#### DATA FOR REVIEW ####
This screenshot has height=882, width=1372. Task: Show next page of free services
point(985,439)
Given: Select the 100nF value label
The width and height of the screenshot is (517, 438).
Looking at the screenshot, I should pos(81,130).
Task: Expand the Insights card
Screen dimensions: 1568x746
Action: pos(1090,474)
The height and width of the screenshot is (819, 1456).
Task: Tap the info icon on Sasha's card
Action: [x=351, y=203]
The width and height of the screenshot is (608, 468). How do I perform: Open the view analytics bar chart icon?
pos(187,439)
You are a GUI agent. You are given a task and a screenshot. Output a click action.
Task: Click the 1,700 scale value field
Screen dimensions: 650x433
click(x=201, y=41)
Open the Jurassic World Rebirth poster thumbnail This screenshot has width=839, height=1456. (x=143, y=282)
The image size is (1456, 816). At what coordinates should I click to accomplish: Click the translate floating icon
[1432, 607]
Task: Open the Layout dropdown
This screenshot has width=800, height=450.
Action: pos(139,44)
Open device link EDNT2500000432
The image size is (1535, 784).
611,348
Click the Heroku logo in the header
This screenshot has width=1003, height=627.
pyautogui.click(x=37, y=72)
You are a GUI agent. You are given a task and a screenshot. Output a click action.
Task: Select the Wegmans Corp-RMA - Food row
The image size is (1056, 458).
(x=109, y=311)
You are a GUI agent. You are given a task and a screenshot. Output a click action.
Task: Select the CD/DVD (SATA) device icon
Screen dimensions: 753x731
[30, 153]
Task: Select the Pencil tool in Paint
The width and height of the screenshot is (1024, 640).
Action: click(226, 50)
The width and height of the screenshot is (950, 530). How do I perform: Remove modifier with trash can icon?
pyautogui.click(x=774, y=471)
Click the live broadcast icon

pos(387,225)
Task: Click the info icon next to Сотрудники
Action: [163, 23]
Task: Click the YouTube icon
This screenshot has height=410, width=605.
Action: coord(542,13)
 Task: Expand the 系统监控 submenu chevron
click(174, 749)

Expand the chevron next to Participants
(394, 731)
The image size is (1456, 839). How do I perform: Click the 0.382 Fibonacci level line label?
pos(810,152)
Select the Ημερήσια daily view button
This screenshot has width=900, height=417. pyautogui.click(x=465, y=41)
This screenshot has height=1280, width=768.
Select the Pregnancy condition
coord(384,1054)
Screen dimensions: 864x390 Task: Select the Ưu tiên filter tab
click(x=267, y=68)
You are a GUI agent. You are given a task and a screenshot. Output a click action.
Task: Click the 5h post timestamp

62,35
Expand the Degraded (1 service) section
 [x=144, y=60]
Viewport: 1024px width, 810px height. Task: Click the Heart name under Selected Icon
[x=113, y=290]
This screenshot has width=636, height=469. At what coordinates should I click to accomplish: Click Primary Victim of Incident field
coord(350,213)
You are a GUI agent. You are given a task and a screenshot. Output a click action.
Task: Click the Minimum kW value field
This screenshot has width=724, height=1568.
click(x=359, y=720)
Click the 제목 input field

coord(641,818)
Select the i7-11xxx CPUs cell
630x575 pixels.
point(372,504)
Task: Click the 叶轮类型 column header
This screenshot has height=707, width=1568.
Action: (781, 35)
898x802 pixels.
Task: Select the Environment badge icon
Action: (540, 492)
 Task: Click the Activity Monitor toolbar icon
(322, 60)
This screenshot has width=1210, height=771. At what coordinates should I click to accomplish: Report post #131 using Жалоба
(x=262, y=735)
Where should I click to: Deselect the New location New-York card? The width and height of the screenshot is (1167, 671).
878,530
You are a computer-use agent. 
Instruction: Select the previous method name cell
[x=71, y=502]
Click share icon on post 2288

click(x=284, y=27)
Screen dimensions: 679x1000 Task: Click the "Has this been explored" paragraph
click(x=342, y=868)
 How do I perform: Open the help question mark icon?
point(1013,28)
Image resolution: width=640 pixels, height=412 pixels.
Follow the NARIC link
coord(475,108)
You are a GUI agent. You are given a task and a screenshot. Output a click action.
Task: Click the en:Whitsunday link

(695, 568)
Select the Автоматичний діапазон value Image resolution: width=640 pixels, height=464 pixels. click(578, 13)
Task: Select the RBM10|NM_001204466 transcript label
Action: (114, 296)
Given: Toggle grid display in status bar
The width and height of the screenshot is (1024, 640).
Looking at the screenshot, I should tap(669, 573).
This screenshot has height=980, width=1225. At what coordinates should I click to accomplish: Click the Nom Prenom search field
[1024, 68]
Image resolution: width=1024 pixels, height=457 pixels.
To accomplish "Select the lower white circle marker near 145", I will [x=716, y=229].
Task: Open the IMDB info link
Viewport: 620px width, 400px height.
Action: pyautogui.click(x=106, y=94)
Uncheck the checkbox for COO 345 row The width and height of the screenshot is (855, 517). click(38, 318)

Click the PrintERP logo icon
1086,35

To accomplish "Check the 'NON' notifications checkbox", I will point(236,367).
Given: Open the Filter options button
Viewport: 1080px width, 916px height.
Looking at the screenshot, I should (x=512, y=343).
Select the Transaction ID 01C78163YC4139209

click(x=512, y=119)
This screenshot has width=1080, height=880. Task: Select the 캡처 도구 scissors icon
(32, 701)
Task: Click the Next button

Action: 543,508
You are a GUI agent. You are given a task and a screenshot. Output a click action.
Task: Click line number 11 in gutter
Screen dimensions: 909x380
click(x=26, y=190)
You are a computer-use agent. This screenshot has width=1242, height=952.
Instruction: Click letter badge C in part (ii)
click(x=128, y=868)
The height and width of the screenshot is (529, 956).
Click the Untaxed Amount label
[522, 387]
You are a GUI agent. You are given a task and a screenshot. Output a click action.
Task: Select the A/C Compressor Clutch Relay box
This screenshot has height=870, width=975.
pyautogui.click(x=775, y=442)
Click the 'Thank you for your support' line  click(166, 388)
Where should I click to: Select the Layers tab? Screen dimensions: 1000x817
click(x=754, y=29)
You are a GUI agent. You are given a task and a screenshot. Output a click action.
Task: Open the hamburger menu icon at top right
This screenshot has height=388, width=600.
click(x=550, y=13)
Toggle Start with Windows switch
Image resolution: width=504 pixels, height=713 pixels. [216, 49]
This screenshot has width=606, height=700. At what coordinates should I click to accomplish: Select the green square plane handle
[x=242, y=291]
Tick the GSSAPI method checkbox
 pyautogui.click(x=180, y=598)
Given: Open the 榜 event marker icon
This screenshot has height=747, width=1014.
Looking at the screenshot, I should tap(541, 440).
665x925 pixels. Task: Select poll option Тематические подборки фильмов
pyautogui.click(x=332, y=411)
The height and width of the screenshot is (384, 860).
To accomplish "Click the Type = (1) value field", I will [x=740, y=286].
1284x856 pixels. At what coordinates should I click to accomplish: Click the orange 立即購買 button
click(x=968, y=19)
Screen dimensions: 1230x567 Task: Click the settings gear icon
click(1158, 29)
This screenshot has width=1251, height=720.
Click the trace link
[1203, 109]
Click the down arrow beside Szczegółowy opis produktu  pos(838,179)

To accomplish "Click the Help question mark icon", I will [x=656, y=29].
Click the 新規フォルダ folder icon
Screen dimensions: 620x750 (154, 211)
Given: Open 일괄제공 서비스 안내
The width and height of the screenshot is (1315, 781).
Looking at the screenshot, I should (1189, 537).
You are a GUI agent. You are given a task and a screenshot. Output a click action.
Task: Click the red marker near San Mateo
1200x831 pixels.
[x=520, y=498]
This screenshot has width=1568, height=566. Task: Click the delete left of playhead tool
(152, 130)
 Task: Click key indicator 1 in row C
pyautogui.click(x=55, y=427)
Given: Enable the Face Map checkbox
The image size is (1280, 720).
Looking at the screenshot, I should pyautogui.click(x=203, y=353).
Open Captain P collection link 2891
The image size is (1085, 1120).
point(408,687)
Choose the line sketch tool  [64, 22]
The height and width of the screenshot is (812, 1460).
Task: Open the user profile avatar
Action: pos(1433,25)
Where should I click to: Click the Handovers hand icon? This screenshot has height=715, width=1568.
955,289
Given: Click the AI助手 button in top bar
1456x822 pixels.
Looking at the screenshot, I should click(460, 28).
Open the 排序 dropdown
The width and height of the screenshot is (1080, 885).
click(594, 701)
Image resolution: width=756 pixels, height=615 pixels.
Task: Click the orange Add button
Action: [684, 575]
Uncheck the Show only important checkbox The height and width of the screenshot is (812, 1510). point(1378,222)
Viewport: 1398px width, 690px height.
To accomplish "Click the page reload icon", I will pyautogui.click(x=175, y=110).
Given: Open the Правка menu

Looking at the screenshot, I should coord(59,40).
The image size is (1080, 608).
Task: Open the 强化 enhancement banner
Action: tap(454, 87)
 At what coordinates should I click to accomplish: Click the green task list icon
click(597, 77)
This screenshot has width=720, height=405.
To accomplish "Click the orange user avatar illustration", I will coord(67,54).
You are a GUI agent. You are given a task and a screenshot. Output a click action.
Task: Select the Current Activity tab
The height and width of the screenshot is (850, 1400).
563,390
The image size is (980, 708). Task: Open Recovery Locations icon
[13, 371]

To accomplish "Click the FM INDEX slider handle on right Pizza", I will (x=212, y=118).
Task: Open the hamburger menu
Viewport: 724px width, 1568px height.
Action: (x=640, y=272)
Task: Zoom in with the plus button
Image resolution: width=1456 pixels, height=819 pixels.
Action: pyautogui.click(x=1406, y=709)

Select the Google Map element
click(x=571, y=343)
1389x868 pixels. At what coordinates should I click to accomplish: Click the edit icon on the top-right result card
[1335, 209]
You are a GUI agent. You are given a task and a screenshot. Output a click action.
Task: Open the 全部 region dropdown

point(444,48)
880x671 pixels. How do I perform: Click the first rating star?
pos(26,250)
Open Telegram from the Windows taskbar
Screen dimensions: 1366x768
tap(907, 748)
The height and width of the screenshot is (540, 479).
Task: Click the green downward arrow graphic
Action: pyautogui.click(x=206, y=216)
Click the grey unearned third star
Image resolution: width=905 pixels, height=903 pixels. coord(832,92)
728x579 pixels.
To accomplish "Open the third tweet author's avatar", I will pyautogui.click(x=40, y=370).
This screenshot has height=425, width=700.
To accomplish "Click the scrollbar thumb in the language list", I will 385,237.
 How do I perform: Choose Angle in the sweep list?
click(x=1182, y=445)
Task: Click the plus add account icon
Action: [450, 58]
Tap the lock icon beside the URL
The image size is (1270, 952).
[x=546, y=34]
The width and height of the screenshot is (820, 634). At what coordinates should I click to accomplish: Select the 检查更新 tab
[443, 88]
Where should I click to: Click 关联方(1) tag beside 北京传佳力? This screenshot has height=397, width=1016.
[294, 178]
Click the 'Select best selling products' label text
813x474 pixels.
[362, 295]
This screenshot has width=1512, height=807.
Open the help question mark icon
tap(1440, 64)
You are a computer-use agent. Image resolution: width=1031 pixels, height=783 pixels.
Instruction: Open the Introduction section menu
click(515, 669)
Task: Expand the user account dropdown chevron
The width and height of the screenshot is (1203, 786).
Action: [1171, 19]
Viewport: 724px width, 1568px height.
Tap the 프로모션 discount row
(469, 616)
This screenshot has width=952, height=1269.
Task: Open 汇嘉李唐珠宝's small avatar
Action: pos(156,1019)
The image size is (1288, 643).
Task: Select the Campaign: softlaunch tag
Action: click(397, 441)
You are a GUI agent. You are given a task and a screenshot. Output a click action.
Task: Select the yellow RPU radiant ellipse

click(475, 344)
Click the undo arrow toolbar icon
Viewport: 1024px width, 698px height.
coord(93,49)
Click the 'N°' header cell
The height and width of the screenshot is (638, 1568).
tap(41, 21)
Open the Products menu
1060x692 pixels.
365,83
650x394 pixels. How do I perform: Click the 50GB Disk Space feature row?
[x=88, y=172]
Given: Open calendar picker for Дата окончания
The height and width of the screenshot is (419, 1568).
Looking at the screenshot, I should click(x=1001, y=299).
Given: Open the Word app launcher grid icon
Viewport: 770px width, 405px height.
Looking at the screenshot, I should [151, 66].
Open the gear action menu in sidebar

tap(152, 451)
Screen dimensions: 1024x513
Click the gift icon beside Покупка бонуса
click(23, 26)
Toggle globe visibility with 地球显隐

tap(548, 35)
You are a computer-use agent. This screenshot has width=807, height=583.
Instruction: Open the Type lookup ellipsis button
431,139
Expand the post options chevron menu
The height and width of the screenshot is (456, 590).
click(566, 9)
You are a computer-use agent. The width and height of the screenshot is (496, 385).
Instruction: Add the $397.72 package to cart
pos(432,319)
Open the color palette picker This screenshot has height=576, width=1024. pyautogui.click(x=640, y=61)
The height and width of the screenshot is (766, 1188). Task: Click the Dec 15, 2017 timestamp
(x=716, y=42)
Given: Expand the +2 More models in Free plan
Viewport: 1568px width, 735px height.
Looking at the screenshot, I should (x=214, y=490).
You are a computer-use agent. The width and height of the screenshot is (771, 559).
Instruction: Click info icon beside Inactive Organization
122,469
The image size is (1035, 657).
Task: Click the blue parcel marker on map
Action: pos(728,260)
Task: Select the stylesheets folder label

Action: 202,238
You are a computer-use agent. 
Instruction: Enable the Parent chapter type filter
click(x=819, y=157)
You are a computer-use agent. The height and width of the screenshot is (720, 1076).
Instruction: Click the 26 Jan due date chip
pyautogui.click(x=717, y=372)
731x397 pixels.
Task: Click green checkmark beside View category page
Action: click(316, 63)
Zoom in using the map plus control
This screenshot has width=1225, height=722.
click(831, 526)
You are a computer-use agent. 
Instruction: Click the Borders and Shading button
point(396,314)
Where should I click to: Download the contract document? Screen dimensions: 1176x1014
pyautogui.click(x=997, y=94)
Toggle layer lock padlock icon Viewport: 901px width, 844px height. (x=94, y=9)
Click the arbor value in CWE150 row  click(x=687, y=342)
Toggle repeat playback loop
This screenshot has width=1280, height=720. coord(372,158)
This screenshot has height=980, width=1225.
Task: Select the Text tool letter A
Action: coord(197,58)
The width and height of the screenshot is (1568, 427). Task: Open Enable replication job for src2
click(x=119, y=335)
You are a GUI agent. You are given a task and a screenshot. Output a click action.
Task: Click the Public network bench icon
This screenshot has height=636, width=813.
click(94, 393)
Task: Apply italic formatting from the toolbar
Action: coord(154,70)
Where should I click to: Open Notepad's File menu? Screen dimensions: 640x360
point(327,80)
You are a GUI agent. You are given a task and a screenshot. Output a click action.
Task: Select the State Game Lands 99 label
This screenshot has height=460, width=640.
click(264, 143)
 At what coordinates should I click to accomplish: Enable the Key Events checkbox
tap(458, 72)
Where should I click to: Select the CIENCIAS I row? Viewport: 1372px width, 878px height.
####
From the data above, output exactly the lines between the one containing "Given: Select the 100nF value label" and the one containing "Task: Select the Wegmans Corp-RMA - Food row", counting both of them.

Given: Select the 100nF value label
The width and height of the screenshot is (517, 438).
Looking at the screenshot, I should pos(81,130).
Task: Expand the Insights card
Screen dimensions: 1568x746
Action: pos(1090,474)
The height and width of the screenshot is (819, 1456).
Task: Tap the info icon on Sasha's card
Action: [x=351, y=203]
The width and height of the screenshot is (608, 468). How do I perform: Open the view analytics bar chart icon?
pos(187,439)
You are a GUI agent. You are given a task and a screenshot. Output a click action.
Task: Click the 1,700 scale value field
Screen dimensions: 650x433
click(x=201, y=41)
Open the Jurassic World Rebirth poster thumbnail This screenshot has width=839, height=1456. (x=143, y=282)
The image size is (1456, 816). At what coordinates should I click to accomplish: Click the translate floating icon
[1432, 607]
Task: Open the Layout dropdown
This screenshot has width=800, height=450.
Action: pos(139,44)
Open device link EDNT2500000432
The image size is (1535, 784).
611,348
Click the Heroku logo in the header
This screenshot has width=1003, height=627.
pyautogui.click(x=37, y=72)
You are a GUI agent. You are given a task and a screenshot. Output a click action.
Task: Select the Wegmans Corp-RMA - Food row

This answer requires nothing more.